[Data for locating words and elements]
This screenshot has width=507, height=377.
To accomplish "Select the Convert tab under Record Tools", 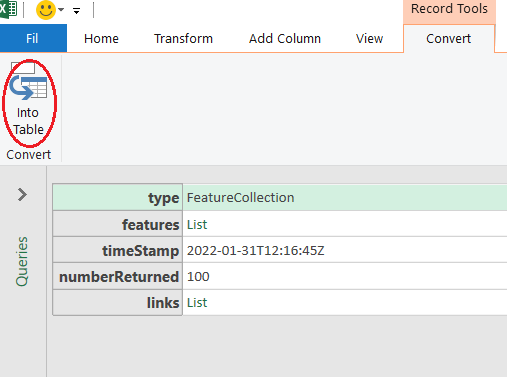I will point(449,39).
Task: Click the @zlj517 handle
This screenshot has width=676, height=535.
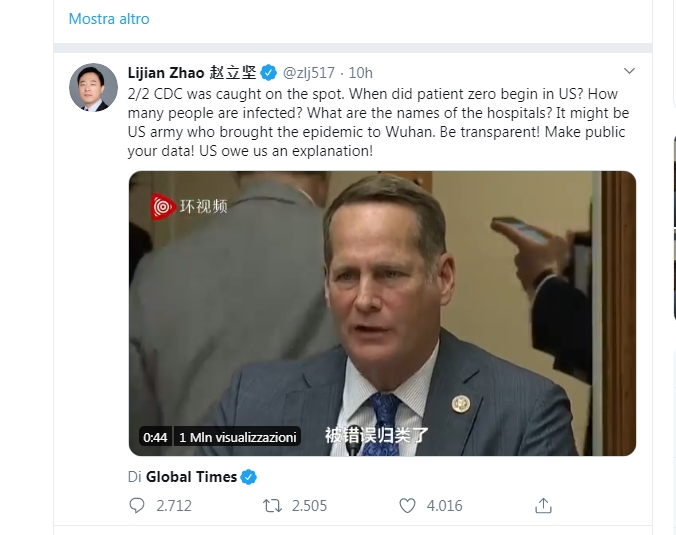Action: pos(309,73)
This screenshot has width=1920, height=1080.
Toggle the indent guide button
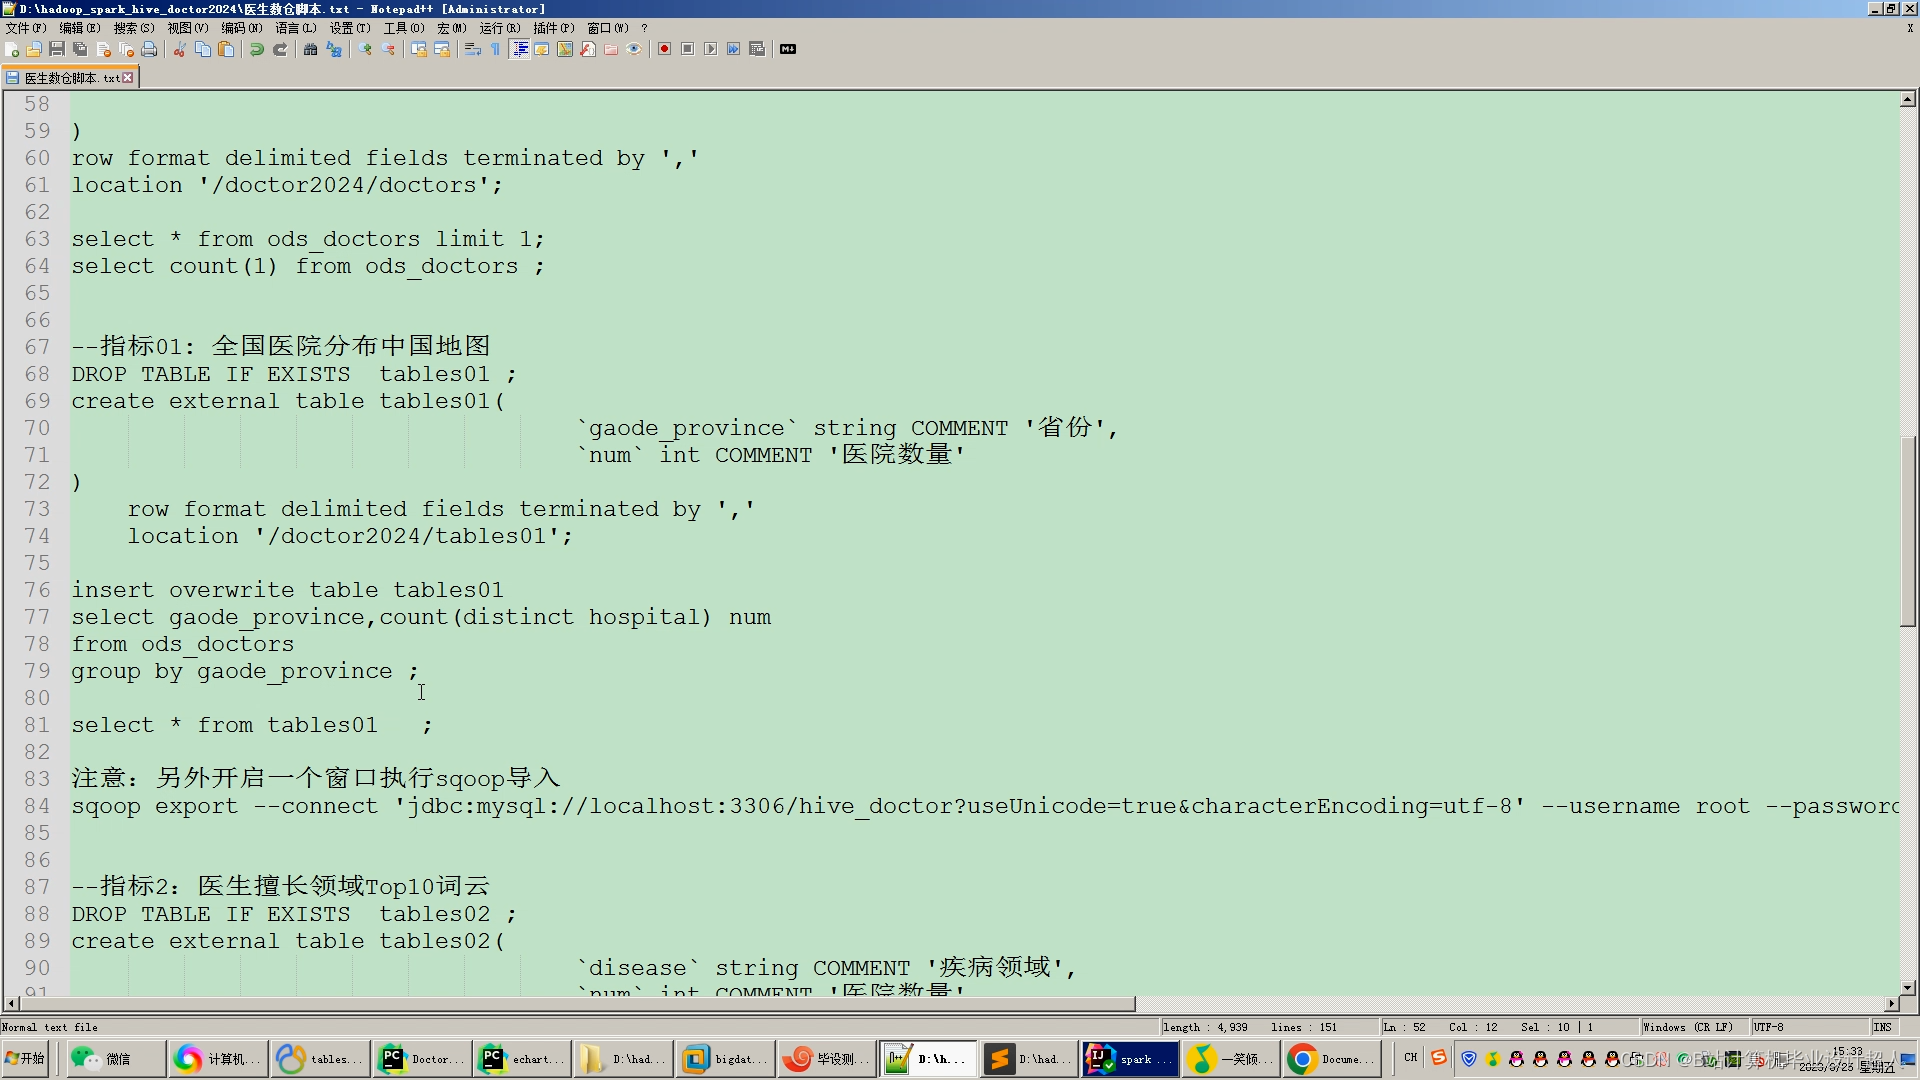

Directions for this task: Gather every line above that contains the string "height", and copy each one out in full. Case counts.

Solved problem:
This screenshot has width=507, height=377.
This screenshot has width=676, height=535.
This screenshot has width=1920, height=1080.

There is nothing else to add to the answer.